Palestinians remember Yasser Arafat

Tuesday 15 Nov 2022

Thousands of Palestinians commemorated the 18th anniversary of the death of their iconic leader Yasser Arafat on Saturday. Arguably the foremost national Palestinian leader in modern history whose lifelong work identified with the Palestinian struggle, Arafat died on 11 November 2004.

Palestinians remember Yasser Arafat:


Known by the popular alias Abu Ammar, Arafat was held prisoner by the Israeli Occupation Forces (IOF) in the Palestinian Authority (PA) headquarters at the Muqataa district in Ramallah throughout the last three years of his life.

After a noticeable deterioration in his health, Israel, under pressure from Arab allies, permitted a frail Arafat to be flown to a military hospital in Paris for treatment. He died 13 days later at the age of 75 due to an unknown illness amid suspicions that he had been poisoned by Israel.

The cause of his death remains a mystery in the absence of substantive evidence to support or counter various allegations. France and the French hospital refuse to release Arafat’s medical records.

Born in Cairo in 1929, Mohamed Abdel-Raouf Al-Qudwah – he later took the name Yasser Arafat – was the son of exiled Palestinian parents from Gaza and Jerusalem.

He grew up in the Egyptian capital before moving to Jerusalem as a young man. After graduating from Cairo University with a degree in civil engineering, Arafat moved to Kuwait in 1957 where he became a successful building contractor.

It was not long before he abandoned civilian garb and donned his trademark military uniform and emblematic Palestinian kufiya and founded the first Palestinian fedayeen base in Hama, Damascus in 1964. In the 1960s, he co-founded the left-wing Palestinian liberation movement Fatah in Kuwait with other Palestinians living in the Gulf.

Fatah, the reverse Arabic acronym for the Palestinian National Liberation Movement, sought the liberation of Palestine through armed resistance independent of Arab governments and was modelled on liberation movements in Algeria, Cuba, and Vietnam.

As the movement grew over the years with bases in several Arab countries, it gained the recognition and support of Arab governments. Fatah and other emerging Palestinian resistance factions formed the Palestinian Liberation Organisation (PLO) in 1964.

▸ Task instructions:
**1.** According to the Arafat article, in what city and year was Yasser Arafat born?
**2.** The Arafat article names the countries whose liberation movements served as models for Fatah. List all of them.

▸ Data provided:
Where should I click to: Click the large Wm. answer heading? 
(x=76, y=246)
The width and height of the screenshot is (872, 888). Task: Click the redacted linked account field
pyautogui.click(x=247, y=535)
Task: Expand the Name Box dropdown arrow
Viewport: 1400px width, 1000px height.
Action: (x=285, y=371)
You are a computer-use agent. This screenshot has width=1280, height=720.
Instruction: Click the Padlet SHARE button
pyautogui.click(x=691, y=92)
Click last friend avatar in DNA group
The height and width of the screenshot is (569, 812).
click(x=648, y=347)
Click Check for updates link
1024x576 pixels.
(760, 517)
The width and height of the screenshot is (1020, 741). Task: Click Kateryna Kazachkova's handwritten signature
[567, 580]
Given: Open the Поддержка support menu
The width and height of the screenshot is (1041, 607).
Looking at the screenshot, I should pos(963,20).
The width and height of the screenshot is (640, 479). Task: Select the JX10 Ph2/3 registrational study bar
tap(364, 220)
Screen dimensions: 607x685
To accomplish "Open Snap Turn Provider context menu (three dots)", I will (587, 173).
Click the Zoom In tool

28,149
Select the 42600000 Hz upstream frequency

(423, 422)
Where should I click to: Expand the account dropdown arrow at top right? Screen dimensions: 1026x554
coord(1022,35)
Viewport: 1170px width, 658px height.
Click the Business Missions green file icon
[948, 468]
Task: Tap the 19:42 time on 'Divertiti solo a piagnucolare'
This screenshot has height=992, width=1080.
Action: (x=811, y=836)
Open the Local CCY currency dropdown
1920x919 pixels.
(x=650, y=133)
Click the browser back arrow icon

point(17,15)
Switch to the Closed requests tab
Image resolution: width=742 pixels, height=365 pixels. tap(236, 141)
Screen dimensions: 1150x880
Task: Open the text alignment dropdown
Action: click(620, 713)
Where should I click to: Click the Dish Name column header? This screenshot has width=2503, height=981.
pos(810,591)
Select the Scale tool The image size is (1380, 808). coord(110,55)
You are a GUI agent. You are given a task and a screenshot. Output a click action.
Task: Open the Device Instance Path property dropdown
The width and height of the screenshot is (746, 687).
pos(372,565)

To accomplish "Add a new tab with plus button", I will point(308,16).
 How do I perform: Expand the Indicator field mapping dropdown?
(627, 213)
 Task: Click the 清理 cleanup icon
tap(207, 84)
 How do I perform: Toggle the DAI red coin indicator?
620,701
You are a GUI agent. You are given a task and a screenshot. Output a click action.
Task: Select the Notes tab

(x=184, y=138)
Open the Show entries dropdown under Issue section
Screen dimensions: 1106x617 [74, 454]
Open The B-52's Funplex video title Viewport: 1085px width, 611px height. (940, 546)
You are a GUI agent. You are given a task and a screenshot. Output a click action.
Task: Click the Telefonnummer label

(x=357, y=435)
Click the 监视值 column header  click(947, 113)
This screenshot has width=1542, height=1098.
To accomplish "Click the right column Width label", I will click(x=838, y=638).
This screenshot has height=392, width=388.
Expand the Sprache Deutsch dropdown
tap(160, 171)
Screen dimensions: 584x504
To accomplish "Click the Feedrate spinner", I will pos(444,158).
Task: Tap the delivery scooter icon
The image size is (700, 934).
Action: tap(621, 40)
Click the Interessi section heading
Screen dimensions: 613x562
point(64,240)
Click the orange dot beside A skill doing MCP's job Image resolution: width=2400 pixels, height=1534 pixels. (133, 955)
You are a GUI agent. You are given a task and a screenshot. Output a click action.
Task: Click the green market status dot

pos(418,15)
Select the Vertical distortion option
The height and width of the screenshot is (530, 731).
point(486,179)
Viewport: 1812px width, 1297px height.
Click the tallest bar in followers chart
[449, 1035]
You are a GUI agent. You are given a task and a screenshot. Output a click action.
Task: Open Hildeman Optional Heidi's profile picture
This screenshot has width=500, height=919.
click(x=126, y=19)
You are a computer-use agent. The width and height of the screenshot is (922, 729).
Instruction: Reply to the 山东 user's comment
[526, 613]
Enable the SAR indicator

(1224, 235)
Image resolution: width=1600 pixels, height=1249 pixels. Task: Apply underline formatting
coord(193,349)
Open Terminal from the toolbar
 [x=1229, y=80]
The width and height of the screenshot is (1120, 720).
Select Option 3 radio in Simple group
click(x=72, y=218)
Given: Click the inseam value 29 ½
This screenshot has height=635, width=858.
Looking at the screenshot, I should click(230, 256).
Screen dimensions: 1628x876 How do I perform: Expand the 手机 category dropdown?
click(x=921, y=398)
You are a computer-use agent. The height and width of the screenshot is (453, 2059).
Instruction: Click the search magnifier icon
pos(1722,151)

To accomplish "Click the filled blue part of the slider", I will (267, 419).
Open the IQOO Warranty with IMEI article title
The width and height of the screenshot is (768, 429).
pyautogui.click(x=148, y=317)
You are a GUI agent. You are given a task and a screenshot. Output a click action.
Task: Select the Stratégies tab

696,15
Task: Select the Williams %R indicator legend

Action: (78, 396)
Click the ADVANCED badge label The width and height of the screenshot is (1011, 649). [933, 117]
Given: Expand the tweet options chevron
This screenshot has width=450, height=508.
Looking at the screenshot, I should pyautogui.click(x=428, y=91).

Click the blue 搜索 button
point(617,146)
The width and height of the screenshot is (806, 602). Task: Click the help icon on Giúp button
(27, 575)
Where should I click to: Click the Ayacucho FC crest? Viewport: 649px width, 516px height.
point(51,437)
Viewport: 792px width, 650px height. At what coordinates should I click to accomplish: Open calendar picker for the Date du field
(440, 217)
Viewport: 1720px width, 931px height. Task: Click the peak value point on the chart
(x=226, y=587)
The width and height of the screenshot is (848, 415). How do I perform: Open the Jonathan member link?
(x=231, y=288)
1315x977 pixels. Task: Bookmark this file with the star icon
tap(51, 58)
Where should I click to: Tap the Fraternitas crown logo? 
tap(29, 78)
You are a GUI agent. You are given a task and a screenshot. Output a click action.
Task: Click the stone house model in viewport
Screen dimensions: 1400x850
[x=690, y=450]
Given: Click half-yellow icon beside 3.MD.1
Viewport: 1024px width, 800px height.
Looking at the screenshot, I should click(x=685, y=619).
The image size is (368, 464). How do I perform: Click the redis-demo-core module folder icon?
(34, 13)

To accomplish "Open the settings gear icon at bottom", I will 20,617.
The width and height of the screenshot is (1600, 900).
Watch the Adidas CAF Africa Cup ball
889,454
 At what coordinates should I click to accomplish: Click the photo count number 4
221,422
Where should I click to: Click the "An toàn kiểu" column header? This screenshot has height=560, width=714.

▸ Exercise responses:
**1.** He was born in Cairo in 1929.

**2.** Algeria, Cuba, and Vietnam.